Walt squawked a laugh. “Man, you’re thinking ass backwards. I told you, that trooper was working with the Double Eagles.”

 

“A state cop?” Tom said skeptically.

 

“State, federal, local—don’t make a spit’s worth of difference. There’s always been a thin line between the black hats and the white in this state. Do you know of any connections between the Double Eagles and the state police? Think of the Eagles you know about, one by one.”

 

The first thing that came into Tom’s mind was Ray Presley, dead seven years now. Ray had been a crooked cop in both New Orleans and Natchez, and he’d had shady dealings with the Double Eagles—with Brody Royal, too. Tom also seemed to remember Ray telling him something about one of the Knoxes’ sons and the state police. Frank’s son, if he remembered right. Tom only recalled this because the boy had been named after a talented Confederate general.

 

“I believe Frank Knox’s son may have been a state trooper at one time,” Tom said. “Ray Presley told me that.”

 

Walt didn’t react immediately, but after a few seconds, he turned to Tom and spoke in a taut voice. “What’s his name?”

 

“Nathan Bedford Forrest, believe it or not.”

 

“His last name is Forrest? Or Knox?”

 

“Knox. Nathan Bedford Forrest Knox.”

 

“Forrest Knox?” Walt’s jaw hung slack.

 

“I think so, yeah. What is it?”

 

“Christ, man!
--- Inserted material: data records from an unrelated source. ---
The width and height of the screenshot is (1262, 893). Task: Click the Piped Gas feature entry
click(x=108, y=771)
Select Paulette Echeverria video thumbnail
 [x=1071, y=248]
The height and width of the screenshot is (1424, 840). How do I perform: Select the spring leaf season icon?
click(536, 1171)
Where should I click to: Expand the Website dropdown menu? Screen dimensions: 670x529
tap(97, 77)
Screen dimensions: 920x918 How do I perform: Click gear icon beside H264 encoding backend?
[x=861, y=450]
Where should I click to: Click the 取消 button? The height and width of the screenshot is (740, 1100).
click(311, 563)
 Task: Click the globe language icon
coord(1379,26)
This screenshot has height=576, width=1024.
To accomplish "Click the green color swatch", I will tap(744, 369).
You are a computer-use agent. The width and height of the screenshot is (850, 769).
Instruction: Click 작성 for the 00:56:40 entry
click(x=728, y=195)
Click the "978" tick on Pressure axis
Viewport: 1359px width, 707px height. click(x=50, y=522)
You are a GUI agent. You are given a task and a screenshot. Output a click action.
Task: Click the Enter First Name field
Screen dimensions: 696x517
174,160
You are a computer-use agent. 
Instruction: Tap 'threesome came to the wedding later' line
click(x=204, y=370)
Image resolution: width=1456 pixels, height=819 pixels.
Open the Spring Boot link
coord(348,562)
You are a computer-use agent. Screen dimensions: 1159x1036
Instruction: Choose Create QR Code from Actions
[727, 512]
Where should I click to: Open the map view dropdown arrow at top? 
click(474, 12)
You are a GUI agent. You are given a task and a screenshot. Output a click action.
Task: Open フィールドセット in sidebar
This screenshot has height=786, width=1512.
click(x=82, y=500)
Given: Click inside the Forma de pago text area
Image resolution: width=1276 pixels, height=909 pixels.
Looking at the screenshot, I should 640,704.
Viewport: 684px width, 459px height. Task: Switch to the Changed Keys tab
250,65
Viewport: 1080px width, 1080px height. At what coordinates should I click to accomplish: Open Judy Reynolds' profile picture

There’s a Forrest Knox way up in the Louisiana State Police. I think he might even be chief of the CIB now.”

 

“What’s the CIB?”

 

“The Criminal Investigations Bureau. That trooper I shot mentioned that he worked for the CIB sometimes. Remember?” Walt shook his head. “That doesn’t make sense, though. I know the head of the whole damned outfit—Colonel Griffith Mackiever. Griff spent fifteen years in the Texas Rangers before he took a job with the LSP. No way would he have a dirty cop that high in his organization.”